Her career as a teacher in an Orthodox Jewish school in North York was the first step in Naomi Greenwald’s journey to realizing her vocation. As a first grade teacher, Greenwald says she saw a need for a clinical child psychologist. In response to that need, Greenwald decided to pursue a bachelor’s degree in psychology at York University so that she could learn how to help children in her community.
Now, after juggling her studies with a half-time teaching commitment, Greenwald has graduated at the top of her class and is the Faculty of Health’s Governor General Academic Medal winner at the undergraduate level. Thrilled with the recognition of her hard work, Greenwald is also pragmatic about the huge personal commitment needed to achieve such stellar results while carrying a heavy work load. “Passion is what has kept me going, but there is also a lot of study, study, study,” she says with a big smile. “I guess you could say that I am driven, but to succeed it’s not just about being smart, it is also about hard work.”
Awarded for outstanding academic excellence at the undergraduate level, the Governor General’s Silver Medal is the most prestigious award given to students in Canadian universities. The medal will be presented to Greenwald by York University and will be accompanied by a personalized certificate signed by Governor General David Johnston.
The excellent reputation of York University’s psychology program was a big attraction for Greenwald as she considered her postsecondary choices. In addition, she says, many of her friends had attended York University and its multicultural community was an important factor. “I like that York University has a diverse student population and I feel very comfortable here,” she says.
There were many “Aha!” moments during her years as an undergraduate student. A profile of her in a 2008 top undergrad achievers edition of YorkU magazine confirmed in Greenwald’s mind that she was on the right path and accomplishing what she had set out to do. Another “Aha!” moment came when she had to decide between a bachelor of science degree and a bachelor of arts degree in psychology. “York University offers both options,” she explains. “I had to choose and I think I was scared by some of the science courses, particularly calculus. I did well on the tests and it confirmed in my mind that I could do this and do the route that was harder.”

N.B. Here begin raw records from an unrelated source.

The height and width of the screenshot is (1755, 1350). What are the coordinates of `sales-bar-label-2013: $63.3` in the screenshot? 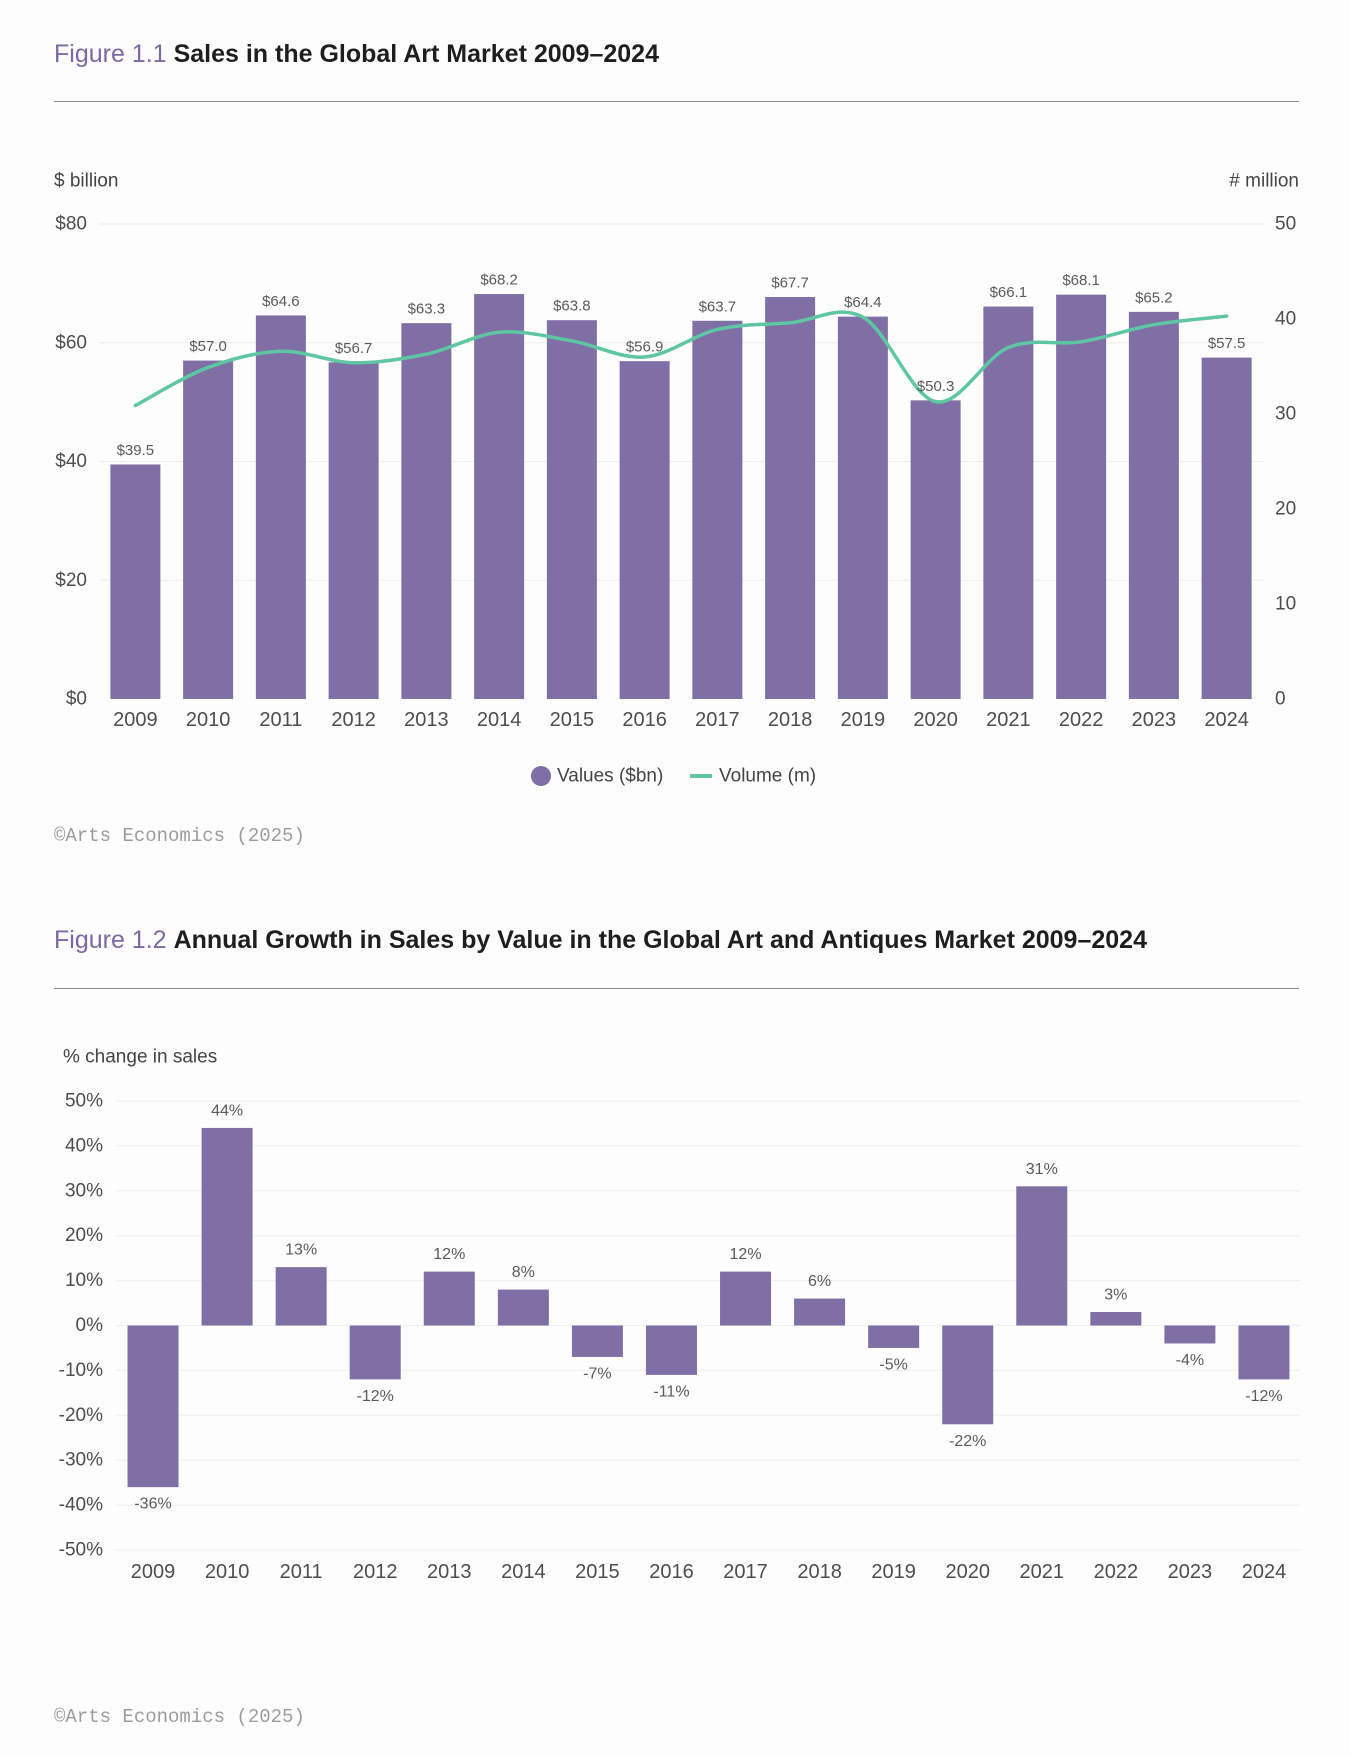 It's located at (427, 310). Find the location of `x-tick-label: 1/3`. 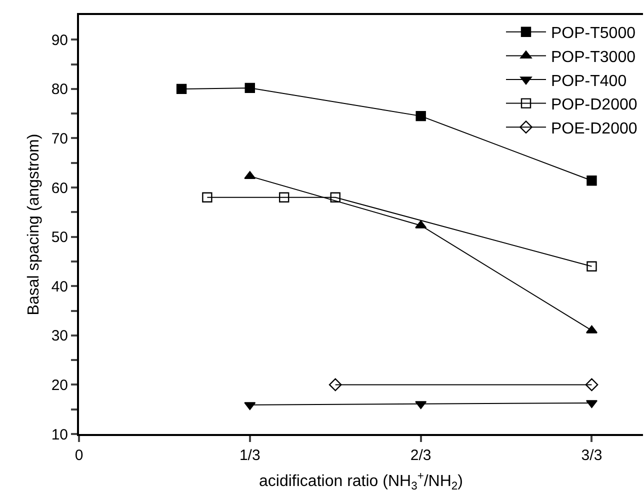

x-tick-label: 1/3 is located at coordinates (250, 456).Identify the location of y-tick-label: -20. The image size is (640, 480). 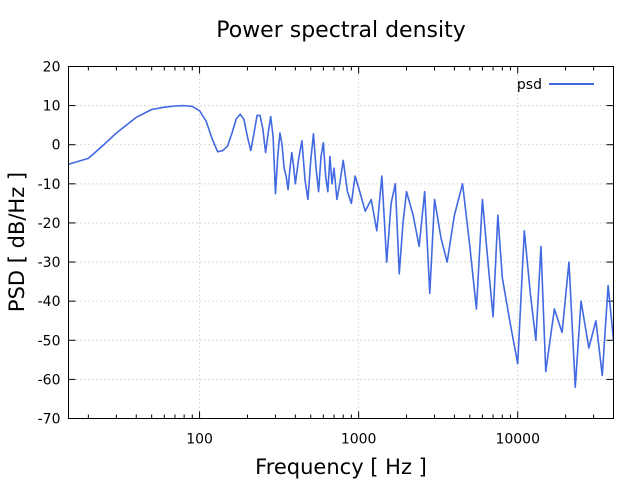
(50, 224).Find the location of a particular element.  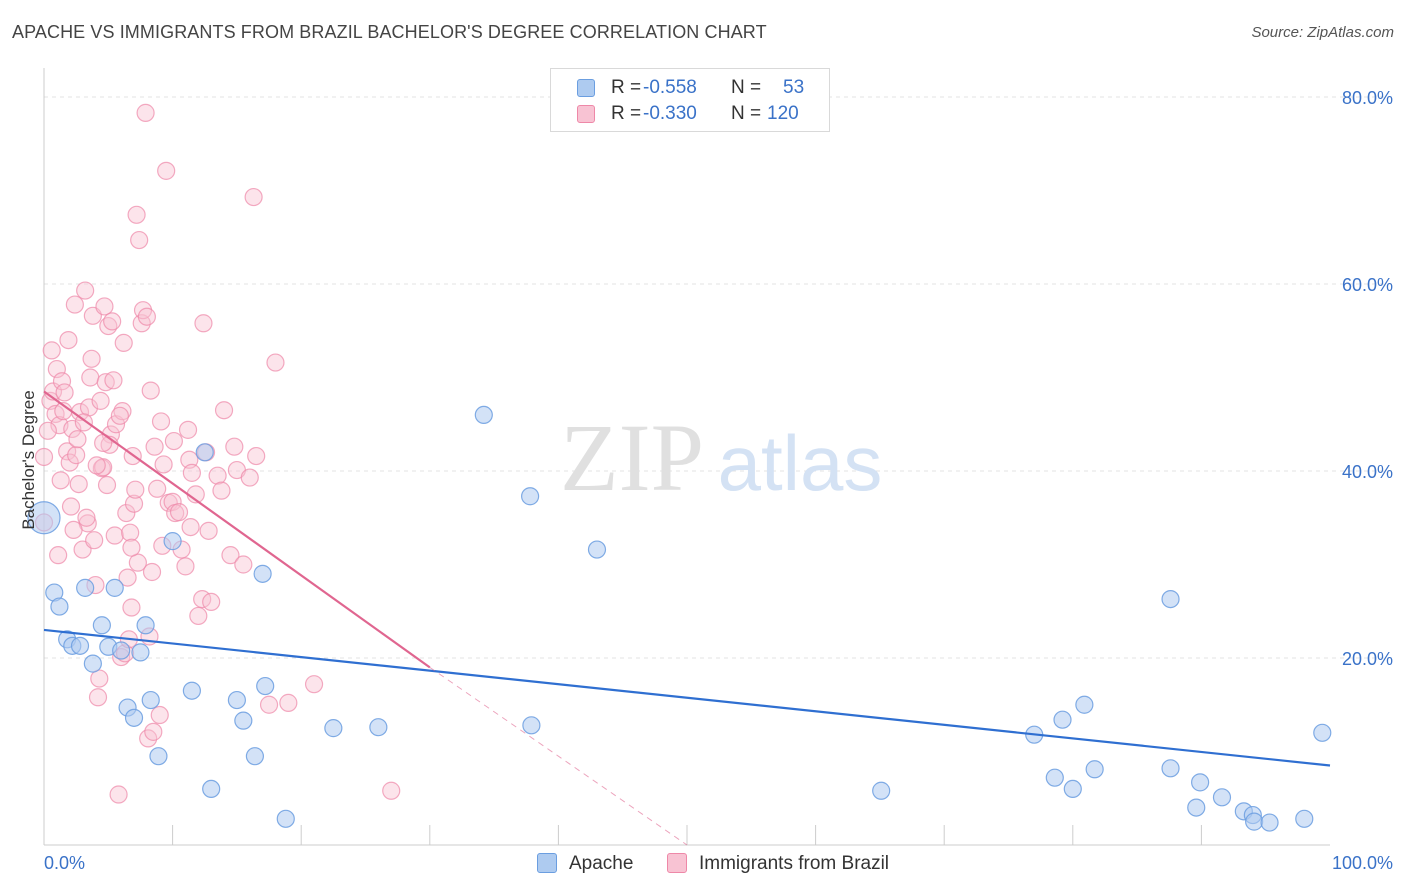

In addition to her silver medal, Greenwald is also the recipient of the York University Faculty Association Undergraduate Scholarship and the York University Continuing Student Scholarship, and she was named a Maternal-Child Health Undergraduate scholar.
Greenwald dreams of one day having her own private practice. Her experience and understanding gained by growing up and working within the Orthodox Jewish community means she will be able to offer a special dimension to her work as a clinical child psychologist. Another passion for her is the desire to assist families coping with the grief that follows the death of a child.
She’s already begun work on the next stage in her journey to realizing that dream as she pursues a master’s degree in child psychology at the Ontario Institute for Studies in Education, this time as a full-time student.